Я распахнул дверь, подпрыгнул, повис на притолоке и подтянулся. Когда я спрыгнул на пол, то увидел, что передо мной стоит старшая вожатая. Её появление в комнате казалось мне необъяснимым чудом. Я даже протёр глаза от изумления, а Валентина Степановна протянула ко мне руку, словно предлагая убедиться, что это она.

— Добегался, Корзинкин? Живого человека начинаешь за привидение принимать?.. Петухов!

Не открывая глаз, Алёша приподнялся на локте.

— Бабушка, ну зачем ты разбудила меня?

— И этот уже не может вожатую от бабушки отличить! Петухов!

— А, это вы, Валентина Степановна?

— Да, — с трудом сдерживая гнев, сказала Валентина Степановна, — это я, а не бабушка, которая, я вижу, тебя распустила до того, что ты ложишься в постель, не снимая сандалий. Посмотри на себя!

Алёша спустил с кровати ноги и посмотрел на себя.

— Можно подумать, что ты мешки двухпудовые таскал.

— Приходилось и мешки, — потягиваясь, ответил Алёша. — Мне бы только отоспаться теперь.

— Искупаться бы хорошо, — сказал я, достал из кармана яблоко и откусил кусок.
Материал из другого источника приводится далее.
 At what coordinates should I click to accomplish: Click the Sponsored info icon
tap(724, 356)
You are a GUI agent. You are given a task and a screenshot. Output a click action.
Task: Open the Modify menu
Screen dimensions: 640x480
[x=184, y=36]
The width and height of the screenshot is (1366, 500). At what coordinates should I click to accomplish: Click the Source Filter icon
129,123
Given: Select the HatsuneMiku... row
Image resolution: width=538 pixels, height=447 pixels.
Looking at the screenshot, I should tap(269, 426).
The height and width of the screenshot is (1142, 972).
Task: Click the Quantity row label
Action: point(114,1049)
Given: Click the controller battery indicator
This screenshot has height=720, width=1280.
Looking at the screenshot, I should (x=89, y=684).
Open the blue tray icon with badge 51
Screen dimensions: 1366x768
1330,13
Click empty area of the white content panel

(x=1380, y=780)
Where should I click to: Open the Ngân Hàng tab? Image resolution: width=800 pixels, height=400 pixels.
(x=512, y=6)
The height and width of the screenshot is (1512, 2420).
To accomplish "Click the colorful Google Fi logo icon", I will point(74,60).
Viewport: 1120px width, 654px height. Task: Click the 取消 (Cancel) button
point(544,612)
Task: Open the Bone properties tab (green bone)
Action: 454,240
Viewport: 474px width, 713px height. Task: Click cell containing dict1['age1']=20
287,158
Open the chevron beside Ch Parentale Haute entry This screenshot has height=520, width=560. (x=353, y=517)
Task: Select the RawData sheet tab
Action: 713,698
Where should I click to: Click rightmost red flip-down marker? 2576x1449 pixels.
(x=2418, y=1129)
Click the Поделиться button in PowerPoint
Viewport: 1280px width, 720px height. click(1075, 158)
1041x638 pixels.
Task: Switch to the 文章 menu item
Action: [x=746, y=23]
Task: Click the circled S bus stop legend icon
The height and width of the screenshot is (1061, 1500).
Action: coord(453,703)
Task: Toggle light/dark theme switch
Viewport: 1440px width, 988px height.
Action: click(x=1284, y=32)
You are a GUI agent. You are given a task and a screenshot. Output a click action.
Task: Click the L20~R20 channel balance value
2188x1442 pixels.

— Купание придётся вам отложить до лучших времён, — сказала старшая вожатая. Она забрала у меня яблоко, помыла его водой из графина и отдала обратно. — Утром вы соберёте свои вещи и отправитесь в Москву.

— Валентина Степановна!

— Да, в Москву. Я не спрашиваю, где вы были целый день. Очевидно, как и вчера, у вас не хватит мужества ответить. Вы вышли у меня из доверия, Корзинкин и Петухов!

Она направилась к двери и остановилась.

— Вы даже не возражаете? (Мы молчали.) И очень хорошо. А это что?

— Яблоки.

— Целый мешок? Гм. Откуда они у вас?

— Это мы из колхозного сада принесли.

Валентина Степановна схватилась за голову руками.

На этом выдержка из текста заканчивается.